_取り組む課題:_
a - 禁煙治療の保険適用をめぐる記事で、厚生労働省が禁煙治療の保険適用を20代に広げようと検討しているのはなぜか。記事に書かれた理由を説明しなさい。
b - 禁煙治療の保険適用をめぐる記事の一文「厚生労働省が、ニコチン依存症を対象とした禁煙治療の公的医療保険の適用を20代の若年層にも拡大することを検討している。」を英語に訳しなさい。
c - 禁煙治療の保険適用をめぐる記事を、最後の文の後から書き進めなさい。

_提示された文章:_
┌──

厚生労働省が、ニコチン依存症を対象とした禁煙治療の公的医療保険の適用を20代の若年層にも拡大することを検討している。将来的な医療費削減を狙ったものだが、自己責任ですべき禁煙を保険の対象とすることに疑問の声も出ている。
若年層のニコチン依存症治療について話し合われた10月21日の中央社会保険医療協議会(中医協、厚労相の諮問機関)。健康保険組合連合会副会長の白川修二委員は「禁煙の問題は基本的に自己責任の問題。使い診療報酬で手当てするということ自体がいかがなことかと思います」と真っ向から反対する意見を述べた。
その発言に対し、日本医師会副会長の中川俊男委員が「たばこ自体がご本人と受動喫煙の関係で健康に害があり、医療費を非常に増加させているという認識は皆さんが持っていると思う」と述べるなど話し合いは平行線をたどったという。

└──

ピクセル座標グラウンディングデータ:
┌──

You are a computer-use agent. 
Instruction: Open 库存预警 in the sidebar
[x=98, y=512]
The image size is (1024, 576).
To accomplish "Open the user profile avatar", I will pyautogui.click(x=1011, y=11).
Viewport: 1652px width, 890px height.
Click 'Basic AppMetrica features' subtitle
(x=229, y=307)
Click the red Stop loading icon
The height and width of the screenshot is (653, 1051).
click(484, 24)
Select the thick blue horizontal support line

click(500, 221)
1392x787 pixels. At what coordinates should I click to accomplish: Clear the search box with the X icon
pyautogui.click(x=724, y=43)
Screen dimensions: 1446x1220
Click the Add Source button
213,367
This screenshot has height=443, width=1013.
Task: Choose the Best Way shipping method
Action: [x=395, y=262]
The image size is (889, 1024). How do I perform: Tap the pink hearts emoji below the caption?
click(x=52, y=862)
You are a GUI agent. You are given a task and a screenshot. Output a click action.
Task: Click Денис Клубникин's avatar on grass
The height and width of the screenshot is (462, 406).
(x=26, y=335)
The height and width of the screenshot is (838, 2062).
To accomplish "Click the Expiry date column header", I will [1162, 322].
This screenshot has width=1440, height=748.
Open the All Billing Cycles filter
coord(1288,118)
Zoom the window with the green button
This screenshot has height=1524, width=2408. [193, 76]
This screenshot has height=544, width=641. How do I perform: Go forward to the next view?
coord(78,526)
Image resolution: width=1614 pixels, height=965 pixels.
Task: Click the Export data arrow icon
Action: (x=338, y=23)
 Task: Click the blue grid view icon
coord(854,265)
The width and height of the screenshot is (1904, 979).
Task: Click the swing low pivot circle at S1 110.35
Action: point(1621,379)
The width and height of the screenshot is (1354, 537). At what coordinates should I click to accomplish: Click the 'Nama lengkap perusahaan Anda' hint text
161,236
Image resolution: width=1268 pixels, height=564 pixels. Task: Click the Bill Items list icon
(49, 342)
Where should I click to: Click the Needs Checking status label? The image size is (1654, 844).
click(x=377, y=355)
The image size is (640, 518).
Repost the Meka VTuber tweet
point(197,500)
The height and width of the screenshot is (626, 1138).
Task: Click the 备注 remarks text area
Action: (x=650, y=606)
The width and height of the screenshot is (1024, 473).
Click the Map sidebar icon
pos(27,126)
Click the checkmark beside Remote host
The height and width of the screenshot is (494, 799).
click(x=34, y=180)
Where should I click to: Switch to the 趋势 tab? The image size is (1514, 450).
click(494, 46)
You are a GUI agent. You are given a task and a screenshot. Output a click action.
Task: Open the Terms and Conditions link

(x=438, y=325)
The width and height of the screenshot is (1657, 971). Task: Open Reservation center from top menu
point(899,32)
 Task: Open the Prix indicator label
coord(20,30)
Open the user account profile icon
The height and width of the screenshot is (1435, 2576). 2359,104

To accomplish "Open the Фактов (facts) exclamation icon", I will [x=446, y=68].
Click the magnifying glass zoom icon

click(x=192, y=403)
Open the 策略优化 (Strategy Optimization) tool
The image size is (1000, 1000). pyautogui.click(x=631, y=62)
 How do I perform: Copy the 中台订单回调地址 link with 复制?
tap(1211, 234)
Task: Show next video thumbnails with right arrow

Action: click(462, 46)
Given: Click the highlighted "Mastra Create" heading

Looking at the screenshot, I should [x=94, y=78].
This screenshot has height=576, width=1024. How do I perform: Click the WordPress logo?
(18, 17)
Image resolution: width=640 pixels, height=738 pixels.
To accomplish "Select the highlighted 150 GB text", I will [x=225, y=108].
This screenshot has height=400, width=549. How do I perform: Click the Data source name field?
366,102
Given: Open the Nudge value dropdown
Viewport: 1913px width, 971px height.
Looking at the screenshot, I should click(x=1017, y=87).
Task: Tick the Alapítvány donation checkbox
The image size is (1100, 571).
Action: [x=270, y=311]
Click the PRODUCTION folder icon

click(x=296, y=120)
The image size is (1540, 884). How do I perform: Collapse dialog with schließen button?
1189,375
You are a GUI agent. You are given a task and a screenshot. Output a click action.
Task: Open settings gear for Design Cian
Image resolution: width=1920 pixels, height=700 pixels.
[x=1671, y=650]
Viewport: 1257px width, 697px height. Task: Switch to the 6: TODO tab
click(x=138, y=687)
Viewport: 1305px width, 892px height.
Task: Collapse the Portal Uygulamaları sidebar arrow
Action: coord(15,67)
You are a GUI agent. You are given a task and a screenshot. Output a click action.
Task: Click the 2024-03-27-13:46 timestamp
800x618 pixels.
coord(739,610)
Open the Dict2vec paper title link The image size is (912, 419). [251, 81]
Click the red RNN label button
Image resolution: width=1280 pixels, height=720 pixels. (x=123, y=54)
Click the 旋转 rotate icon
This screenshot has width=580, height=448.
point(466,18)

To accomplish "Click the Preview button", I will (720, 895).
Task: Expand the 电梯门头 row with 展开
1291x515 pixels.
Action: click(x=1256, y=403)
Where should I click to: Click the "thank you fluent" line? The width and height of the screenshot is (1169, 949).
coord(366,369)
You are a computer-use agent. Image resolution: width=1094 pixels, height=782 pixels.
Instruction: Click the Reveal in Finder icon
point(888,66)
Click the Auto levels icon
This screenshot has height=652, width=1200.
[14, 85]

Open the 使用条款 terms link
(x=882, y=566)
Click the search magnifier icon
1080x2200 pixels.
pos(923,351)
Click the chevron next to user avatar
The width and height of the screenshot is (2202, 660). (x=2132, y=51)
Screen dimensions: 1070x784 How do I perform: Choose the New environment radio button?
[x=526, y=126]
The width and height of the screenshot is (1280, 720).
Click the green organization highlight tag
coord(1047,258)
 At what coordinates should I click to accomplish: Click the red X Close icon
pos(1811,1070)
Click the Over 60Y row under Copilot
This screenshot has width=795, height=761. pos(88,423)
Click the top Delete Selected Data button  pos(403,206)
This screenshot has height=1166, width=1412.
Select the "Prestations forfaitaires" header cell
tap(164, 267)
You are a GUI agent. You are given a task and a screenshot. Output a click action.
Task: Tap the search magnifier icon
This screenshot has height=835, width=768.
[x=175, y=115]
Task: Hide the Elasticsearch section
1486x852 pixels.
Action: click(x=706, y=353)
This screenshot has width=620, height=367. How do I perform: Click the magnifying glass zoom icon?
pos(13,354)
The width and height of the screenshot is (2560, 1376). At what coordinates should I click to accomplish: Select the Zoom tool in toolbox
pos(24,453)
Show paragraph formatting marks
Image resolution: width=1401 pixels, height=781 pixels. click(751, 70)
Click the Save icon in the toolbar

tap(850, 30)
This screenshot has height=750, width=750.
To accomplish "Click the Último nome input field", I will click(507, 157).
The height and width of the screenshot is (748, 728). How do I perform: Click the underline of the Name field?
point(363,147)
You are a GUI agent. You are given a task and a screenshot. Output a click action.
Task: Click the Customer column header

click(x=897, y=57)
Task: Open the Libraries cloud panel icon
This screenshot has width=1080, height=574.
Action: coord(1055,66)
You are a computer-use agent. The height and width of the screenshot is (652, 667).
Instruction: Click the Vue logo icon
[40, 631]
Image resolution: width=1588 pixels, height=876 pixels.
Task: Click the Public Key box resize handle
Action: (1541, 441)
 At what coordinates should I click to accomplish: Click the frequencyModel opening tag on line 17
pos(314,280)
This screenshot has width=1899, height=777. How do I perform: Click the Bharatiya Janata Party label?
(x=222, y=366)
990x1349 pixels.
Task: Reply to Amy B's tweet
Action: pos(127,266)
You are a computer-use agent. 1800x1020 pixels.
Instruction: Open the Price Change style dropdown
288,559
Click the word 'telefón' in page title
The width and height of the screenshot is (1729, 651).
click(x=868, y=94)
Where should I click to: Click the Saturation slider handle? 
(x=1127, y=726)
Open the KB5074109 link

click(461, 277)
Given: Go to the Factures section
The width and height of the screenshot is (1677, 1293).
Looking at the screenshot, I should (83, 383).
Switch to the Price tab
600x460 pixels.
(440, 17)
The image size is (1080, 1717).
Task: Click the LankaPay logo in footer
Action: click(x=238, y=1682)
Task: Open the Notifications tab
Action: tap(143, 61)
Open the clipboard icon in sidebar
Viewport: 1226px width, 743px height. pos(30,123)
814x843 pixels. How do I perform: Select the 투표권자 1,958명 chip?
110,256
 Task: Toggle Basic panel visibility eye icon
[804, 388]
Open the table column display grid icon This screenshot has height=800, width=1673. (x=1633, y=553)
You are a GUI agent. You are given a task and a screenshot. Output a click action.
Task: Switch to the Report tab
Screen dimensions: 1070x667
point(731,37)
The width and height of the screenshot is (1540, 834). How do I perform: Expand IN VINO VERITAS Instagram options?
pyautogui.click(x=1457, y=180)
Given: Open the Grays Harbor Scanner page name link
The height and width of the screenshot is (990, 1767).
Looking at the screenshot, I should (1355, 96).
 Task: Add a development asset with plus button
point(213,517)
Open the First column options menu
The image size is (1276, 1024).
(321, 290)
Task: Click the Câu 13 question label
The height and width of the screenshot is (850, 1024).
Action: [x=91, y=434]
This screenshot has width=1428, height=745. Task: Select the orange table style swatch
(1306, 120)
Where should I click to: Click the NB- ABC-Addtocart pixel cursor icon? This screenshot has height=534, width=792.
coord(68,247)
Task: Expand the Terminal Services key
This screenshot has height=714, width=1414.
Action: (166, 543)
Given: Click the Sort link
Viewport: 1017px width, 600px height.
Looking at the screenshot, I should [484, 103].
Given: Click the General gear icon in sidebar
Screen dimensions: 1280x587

└──

_課題の解答:_
a - 将来的な医療費の削減を狙っているからである。

b - The Ministry of Health, Labour and Welfare is considering extending public health insurance coverage for smoking-cessation treatment for nicotine dependence to young people in their twenties.

c -
ニコチン依存症を対象にした喫煙者の禁煙治療に保険が適用されるようになったのは平成18年のこと。対象患者と認められる条件の1つに、1日当たりの喫煙本数に喫煙年数を乗じたブリンクマン指数が200以上という基準があり、1日20本吸い続けても到達するのは10年後で、20代の若年層は対象になりづらかった。
厚労省の試算では、20代のニコチン依存症患者の約8割が対象外になっていることから、条件を緩和する方向で検討が進められている。保険が適用されれば患者の自己負担は原則3割。青森県のように国に先行する形で差額分を負担する事業をスタートさせた自治体もある。